====== TASK INPUT ======
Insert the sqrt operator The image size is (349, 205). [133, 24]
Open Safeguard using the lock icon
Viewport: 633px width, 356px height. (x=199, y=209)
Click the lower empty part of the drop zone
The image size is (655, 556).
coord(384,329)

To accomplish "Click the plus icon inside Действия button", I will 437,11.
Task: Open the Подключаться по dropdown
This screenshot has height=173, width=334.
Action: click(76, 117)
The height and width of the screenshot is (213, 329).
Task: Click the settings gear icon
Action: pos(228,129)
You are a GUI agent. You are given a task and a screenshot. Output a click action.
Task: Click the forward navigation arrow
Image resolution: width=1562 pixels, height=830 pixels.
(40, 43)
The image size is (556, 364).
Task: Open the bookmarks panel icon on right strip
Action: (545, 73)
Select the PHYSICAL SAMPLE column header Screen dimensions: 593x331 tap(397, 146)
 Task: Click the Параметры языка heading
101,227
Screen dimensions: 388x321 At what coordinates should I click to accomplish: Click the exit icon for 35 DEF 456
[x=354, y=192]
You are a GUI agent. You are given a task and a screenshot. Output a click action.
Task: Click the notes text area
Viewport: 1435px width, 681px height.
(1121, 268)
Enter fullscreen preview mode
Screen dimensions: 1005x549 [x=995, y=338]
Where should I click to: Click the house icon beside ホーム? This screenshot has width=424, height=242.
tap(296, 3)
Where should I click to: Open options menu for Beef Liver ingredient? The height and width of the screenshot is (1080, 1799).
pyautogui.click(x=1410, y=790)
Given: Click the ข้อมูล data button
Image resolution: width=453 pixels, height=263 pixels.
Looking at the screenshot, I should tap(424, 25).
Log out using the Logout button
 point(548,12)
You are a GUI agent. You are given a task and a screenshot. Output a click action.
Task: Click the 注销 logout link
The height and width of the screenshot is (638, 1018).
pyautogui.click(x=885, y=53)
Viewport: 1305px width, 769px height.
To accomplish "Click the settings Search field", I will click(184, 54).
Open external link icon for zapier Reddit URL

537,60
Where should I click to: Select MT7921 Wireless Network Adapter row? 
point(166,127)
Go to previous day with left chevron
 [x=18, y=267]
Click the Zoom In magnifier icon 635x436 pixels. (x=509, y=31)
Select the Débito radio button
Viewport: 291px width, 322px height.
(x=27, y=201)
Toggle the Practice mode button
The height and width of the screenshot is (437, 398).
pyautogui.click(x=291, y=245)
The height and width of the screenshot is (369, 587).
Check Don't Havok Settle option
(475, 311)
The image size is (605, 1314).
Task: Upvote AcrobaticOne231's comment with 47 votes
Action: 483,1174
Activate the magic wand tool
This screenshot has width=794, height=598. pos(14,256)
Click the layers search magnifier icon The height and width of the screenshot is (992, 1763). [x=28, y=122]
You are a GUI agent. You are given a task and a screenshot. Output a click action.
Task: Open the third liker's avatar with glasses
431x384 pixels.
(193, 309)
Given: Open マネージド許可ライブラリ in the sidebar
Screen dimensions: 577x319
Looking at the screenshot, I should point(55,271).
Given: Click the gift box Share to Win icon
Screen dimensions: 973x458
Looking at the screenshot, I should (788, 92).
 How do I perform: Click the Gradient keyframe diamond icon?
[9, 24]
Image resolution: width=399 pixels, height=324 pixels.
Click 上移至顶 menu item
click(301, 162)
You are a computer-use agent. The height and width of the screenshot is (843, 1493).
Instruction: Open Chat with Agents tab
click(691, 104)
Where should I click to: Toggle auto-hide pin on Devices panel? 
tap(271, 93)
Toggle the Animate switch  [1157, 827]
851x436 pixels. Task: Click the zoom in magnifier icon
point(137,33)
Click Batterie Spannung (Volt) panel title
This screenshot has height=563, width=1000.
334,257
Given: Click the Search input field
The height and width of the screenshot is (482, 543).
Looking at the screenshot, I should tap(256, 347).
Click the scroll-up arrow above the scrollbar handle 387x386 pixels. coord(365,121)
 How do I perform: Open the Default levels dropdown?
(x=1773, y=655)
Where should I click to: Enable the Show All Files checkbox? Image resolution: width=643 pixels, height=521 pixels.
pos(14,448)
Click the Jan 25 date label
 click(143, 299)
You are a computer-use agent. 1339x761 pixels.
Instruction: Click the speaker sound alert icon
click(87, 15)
======
[WRITTEN INSTRUCTION] Lay out every line of the records above as a numbered list, leaving out the blank lines.

[EXPECTED ANSWER]
1. Insert the sqrt operator The image size is (349, 205). [133, 24]
2. Open Safeguard using the lock icon
3. Viewport: 633px width, 356px height. (x=199, y=209)
4. Click the lower empty part of the drop zone
5. The image size is (655, 556).
6. coord(384,329)
7. To accomplish "Click the plus icon inside Действия button", I will 437,11.
8. Task: Open the Подключаться по dropdown
9. This screenshot has height=173, width=334.
10. Action: click(76, 117)
11. The height and width of the screenshot is (213, 329).
12. Task: Click the settings gear icon
13. Action: pos(228,129)
14. You are a GUI agent. You are given a task and a screenshot. Output a click action.
15. Task: Click the forward navigation arrow
16. Image resolution: width=1562 pixels, height=830 pixels.
17. (40, 43)
18. The image size is (556, 364).
19. Task: Open the bookmarks panel icon on right strip
20. Action: (545, 73)
21. Select the PHYSICAL SAMPLE column header Screen dimensions: 593x331 tap(397, 146)
22.  Task: Click the Параметры языка heading
23. 101,227
24. Screen dimensions: 388x321 At what coordinates should I click to accomplish: Click the exit icon for 35 DEF 456
25. [x=354, y=192]
26. You are a GUI agent. You are given a task and a screenshot. Output a click action.
27. Task: Click the notes text area
28. Viewport: 1435px width, 681px height.
29. (1121, 268)
30. Enter fullscreen preview mode
31. Screen dimensions: 1005x549 [x=995, y=338]
32. Where should I click to: Click the house icon beside ホーム? This screenshot has width=424, height=242.
33. tap(296, 3)
34. Where should I click to: Open options menu for Beef Liver ingredient? The height and width of the screenshot is (1080, 1799).
35. pyautogui.click(x=1410, y=790)
36. Given: Click the ข้อมูล data button
37. Image resolution: width=453 pixels, height=263 pixels.
38. Looking at the screenshot, I should tap(424, 25).
39. Log out using the Logout button
40.  point(548,12)
41. You are a GUI agent. You are given a task and a screenshot. Output a click action.
42. Task: Click the 注销 logout link
43. The height and width of the screenshot is (638, 1018).
44. pyautogui.click(x=885, y=53)
45. Viewport: 1305px width, 769px height.
46. To accomplish "Click the settings Search field", I will click(184, 54).
47. Open external link icon for zapier Reddit URL
48. 537,60
49. Where should I click to: Select MT7921 Wireless Network Adapter row? 
50. point(166,127)
51. Go to previous day with left chevron
52.  [x=18, y=267]
53. Click the Zoom In magnifier icon 635x436 pixels. (x=509, y=31)
54. Select the Débito radio button
55. Viewport: 291px width, 322px height.
56. (x=27, y=201)
57. Toggle the Practice mode button
58. The height and width of the screenshot is (437, 398).
59. pyautogui.click(x=291, y=245)
60. The height and width of the screenshot is (369, 587).
61. Check Don't Havok Settle option
62. (475, 311)
63. The image size is (605, 1314).
64. Task: Upvote AcrobaticOne231's comment with 47 votes
65. Action: 483,1174
66. Activate the magic wand tool
67. This screenshot has width=794, height=598. pos(14,256)
68. Click the layers search magnifier icon The height and width of the screenshot is (992, 1763). [x=28, y=122]
69. You are a GUI agent. You are given a task and a screenshot. Output a click action.
70. Task: Open the third liker's avatar with glasses
71. 431x384 pixels.
72. (193, 309)
73. Given: Open マネージド許可ライブラリ in the sidebar
74. Screen dimensions: 577x319
75. Looking at the screenshot, I should point(55,271).
76. Given: Click the gift box Share to Win icon
77. Screen dimensions: 973x458
78. Looking at the screenshot, I should (788, 92).
79.  How do I perform: Click the Gradient keyframe diamond icon?
80. [9, 24]
81. Image resolution: width=399 pixels, height=324 pixels.
82. Click 上移至顶 menu item
83. click(301, 162)
84. You are a computer-use agent. The height and width of the screenshot is (843, 1493).
85. Instruction: Open Chat with Agents tab
86. click(691, 104)
87. Where should I click to: Toggle auto-hide pin on Devices panel? 
88. tap(271, 93)
89. Toggle the Animate switch  [1157, 827]
90. 851x436 pixels. Task: Click the zoom in magnifier icon
91. point(137,33)
92. Click Batterie Spannung (Volt) panel title
93. This screenshot has height=563, width=1000.
94. 334,257
95. Given: Click the Search input field
96. The height and width of the screenshot is (482, 543).
97. Looking at the screenshot, I should tap(256, 347).
98. Click the scroll-up arrow above the scrollbar handle 387x386 pixels. coord(365,121)
99.  How do I perform: Open the Default levels dropdown?
100. (x=1773, y=655)
101. Where should I click to: Enable the Show All Files checkbox? Image resolution: width=643 pixels, height=521 pixels.
102. pos(14,448)
103. Click the Jan 25 date label
104.  click(143, 299)
105. You are a computer-use agent. 1339x761 pixels.
106. Instruction: Click the speaker sound alert icon
107. click(87, 15)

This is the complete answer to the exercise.